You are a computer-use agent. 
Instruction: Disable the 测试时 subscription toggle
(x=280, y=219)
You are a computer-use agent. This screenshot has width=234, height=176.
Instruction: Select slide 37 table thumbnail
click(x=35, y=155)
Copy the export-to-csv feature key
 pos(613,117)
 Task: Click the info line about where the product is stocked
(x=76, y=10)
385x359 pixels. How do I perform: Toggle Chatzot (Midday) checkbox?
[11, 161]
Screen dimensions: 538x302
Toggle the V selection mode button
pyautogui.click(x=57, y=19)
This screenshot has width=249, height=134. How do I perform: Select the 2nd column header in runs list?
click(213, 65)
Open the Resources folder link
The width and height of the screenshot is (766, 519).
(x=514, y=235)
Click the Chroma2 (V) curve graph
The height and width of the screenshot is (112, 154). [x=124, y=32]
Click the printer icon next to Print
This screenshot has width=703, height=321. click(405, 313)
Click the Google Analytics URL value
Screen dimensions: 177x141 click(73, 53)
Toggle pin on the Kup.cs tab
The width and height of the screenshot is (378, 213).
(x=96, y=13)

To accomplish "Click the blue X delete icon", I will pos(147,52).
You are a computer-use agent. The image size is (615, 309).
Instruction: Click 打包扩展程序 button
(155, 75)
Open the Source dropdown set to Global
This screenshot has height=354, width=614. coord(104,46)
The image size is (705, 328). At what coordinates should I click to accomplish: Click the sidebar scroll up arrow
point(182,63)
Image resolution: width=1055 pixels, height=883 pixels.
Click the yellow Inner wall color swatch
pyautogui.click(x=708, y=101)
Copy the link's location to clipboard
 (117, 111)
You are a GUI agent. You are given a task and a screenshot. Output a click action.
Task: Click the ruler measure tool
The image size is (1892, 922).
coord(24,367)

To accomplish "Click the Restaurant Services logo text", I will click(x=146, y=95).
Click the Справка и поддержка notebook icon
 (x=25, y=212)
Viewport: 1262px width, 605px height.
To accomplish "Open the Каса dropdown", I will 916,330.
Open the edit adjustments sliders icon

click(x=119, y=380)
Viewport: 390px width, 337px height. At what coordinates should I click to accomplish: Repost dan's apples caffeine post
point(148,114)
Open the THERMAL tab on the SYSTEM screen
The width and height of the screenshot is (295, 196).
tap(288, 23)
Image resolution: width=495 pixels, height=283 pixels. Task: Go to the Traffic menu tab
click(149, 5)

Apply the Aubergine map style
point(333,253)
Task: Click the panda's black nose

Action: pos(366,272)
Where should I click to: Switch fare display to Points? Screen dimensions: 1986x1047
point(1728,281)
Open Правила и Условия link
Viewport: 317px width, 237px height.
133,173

◆ Task item
Write out the entries verbatim, all of them.

◆ Finished exercise
You are a computer-use agent. 
Instruction: Disable the 测试时 subscription toggle
(x=280, y=219)
You are a computer-use agent. This screenshot has width=234, height=176.
Instruction: Select slide 37 table thumbnail
click(x=35, y=155)
Copy the export-to-csv feature key
 pos(613,117)
 Task: Click the info line about where the product is stocked
(x=76, y=10)
385x359 pixels. How do I perform: Toggle Chatzot (Midday) checkbox?
[11, 161]
Screen dimensions: 538x302
Toggle the V selection mode button
pyautogui.click(x=57, y=19)
This screenshot has width=249, height=134. How do I perform: Select the 2nd column header in runs list?
click(213, 65)
Open the Resources folder link
The width and height of the screenshot is (766, 519).
(x=514, y=235)
Click the Chroma2 (V) curve graph
The height and width of the screenshot is (112, 154). [x=124, y=32]
Click the printer icon next to Print
This screenshot has width=703, height=321. click(405, 313)
Click the Google Analytics URL value
Screen dimensions: 177x141 click(73, 53)
Toggle pin on the Kup.cs tab
The width and height of the screenshot is (378, 213).
(x=96, y=13)

To accomplish "Click the blue X delete icon", I will pos(147,52).
You are a computer-use agent. The image size is (615, 309).
Instruction: Click 打包扩展程序 button
(155, 75)
Open the Source dropdown set to Global
This screenshot has height=354, width=614. coord(104,46)
The image size is (705, 328). At what coordinates should I click to accomplish: Click the sidebar scroll up arrow
point(182,63)
Image resolution: width=1055 pixels, height=883 pixels.
Click the yellow Inner wall color swatch
pyautogui.click(x=708, y=101)
Copy the link's location to clipboard
 (117, 111)
You are a GUI agent. You are given a task and a screenshot. Output a click action.
Task: Click the ruler measure tool
The image size is (1892, 922).
coord(24,367)

To accomplish "Click the Restaurant Services logo text", I will click(x=146, y=95).
Click the Справка и поддержка notebook icon
 (x=25, y=212)
Viewport: 1262px width, 605px height.
To accomplish "Open the Каса dropdown", I will 916,330.
Open the edit adjustments sliders icon

click(x=119, y=380)
Viewport: 390px width, 337px height. At what coordinates should I click to accomplish: Repost dan's apples caffeine post
point(148,114)
Open the THERMAL tab on the SYSTEM screen
The width and height of the screenshot is (295, 196).
tap(288, 23)
Image resolution: width=495 pixels, height=283 pixels. Task: Go to the Traffic menu tab
click(149, 5)

Apply the Aubergine map style
point(333,253)
Task: Click the panda's black nose

Action: pos(366,272)
Where should I click to: Switch fare display to Points? Screen dimensions: 1986x1047
point(1728,281)
Open Правила и Условия link
Viewport: 317px width, 237px height.
133,173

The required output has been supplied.